## Source extract
<<<<
Strong Differential Monovalent Anion Selectivity in Narrow Diameter Carbon Nanotube Porins
ACS Nano 2020, 14, 5, 6269–6275
The abstract reads as follows: Inner pores of carbon nanotubes combine extremely fast water transport and ion selectivity that could potentially be useful for high-performance water desalination and separation applications. We used dye-quenching halide assays and stopped-flow spectrometry to determine intrinsic permeability of three small monovalent halide anions (chloride, bromide, iodide) and one pseudohalide anion (thiocyanate) through narrow 0.8 nm diameter carbon nanotube porins (CNTPs). These measurements revealed unexpectedly strong differential ion selectivity with permeabilities of different ions varying by up to 2 orders of magnitude. Removal of the negative charge from the nanotube entrance increased anion permeability by only a relatively small factor, indicating that electrostatic repulsion was not a major determinant of CNTP selectivity. First principle molecular dynamics simulations revealed that the origin of this strong differential ion selectivity is partial dehydration of anions upon entry into the narrow CNTP channels.
This work was supported as part of the Center for Enhanced Nanofluidic Transport (CENT), an Energy Frontier Research Center funded by the U.S. Department of Energy, Office of Science, Basic Energy Sciences under Award No. DESC0019112.
>>>>
## Listed entries
<<<<
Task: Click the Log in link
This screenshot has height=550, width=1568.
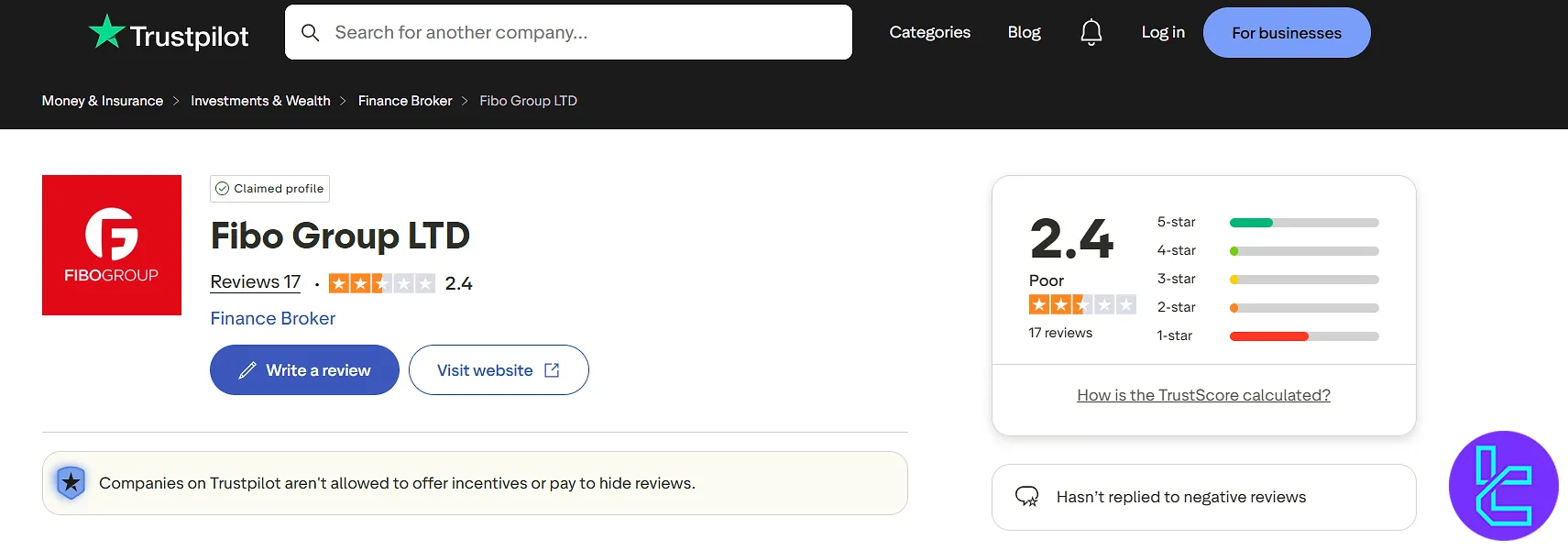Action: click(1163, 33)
>>>>
<<<<
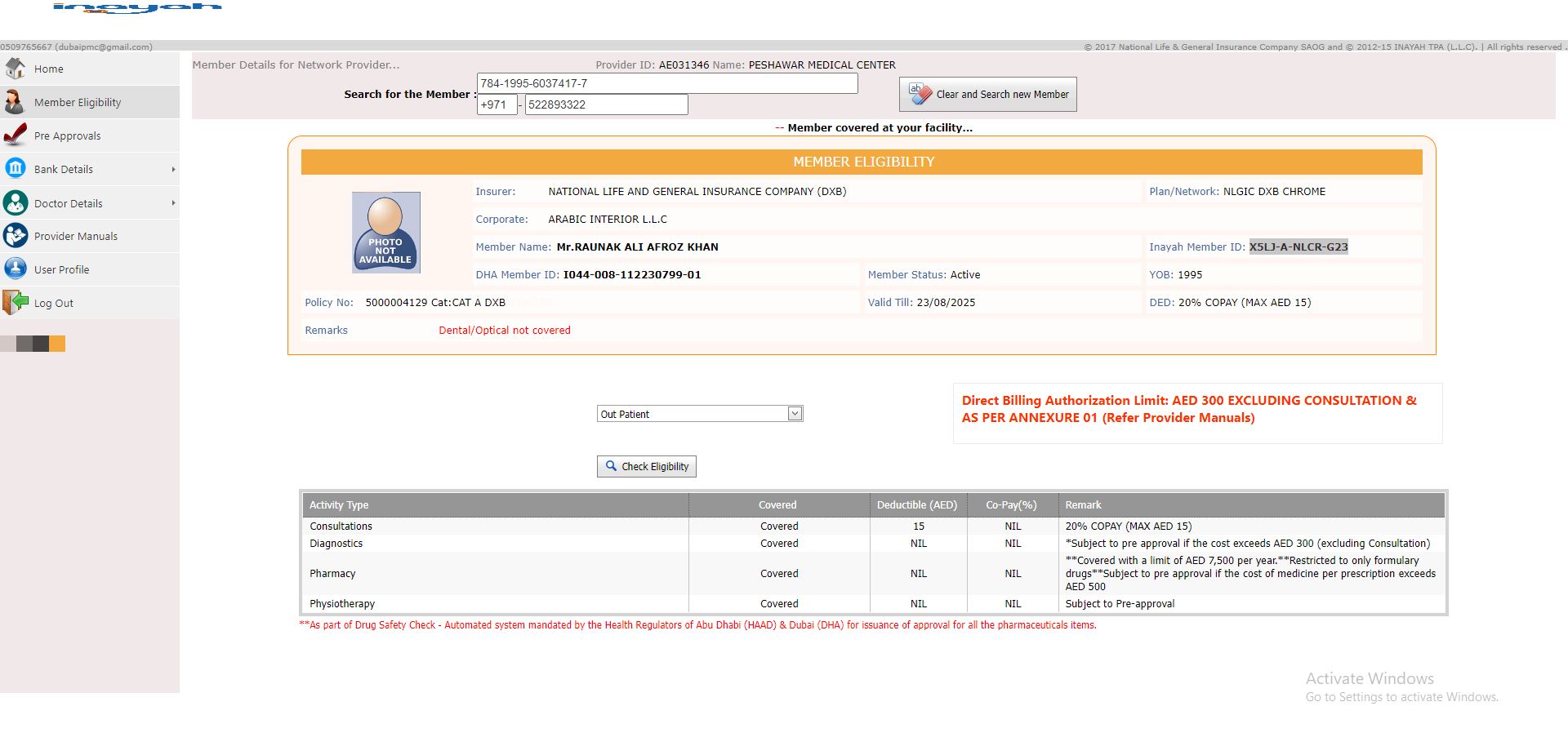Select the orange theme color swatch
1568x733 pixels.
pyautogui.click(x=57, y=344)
>>>>
## Problems to work on
1. Reproduce the stretch of the nanotube porin text from "This work was" through "Award No. DESC0019112.".
2. For each statement, say whether it agrees with the nanotube porin text, and support each answer with the deciding words quoted from it: (a) The permeability of three halide anions and one pseudohalide anion was measured. (b) Removing the negative charge from the nanotube entrance greatly increased anion permeability. (c) The porins studied had a diameter of 1.5 nm.

## Written responses
1.
This work was supported as part of the Center for Enhanced Nanofluidic Transport (CENT), an Energy Frontier Research Center funded by the U.S. Department of Energy, Office of Science, Basic Energy Sciences under Award No. DESC0019112.

2.
(a) Yes: "three small monovalent halide anions (chloride, bromide, iodide) and one pseudohalide anion (thiocyanate)"
(b) No: "increased anion permeability by only a relatively small factor"
(c) No: "narrow 0.8 nm diameter carbon nanotube porins (CNTPs)"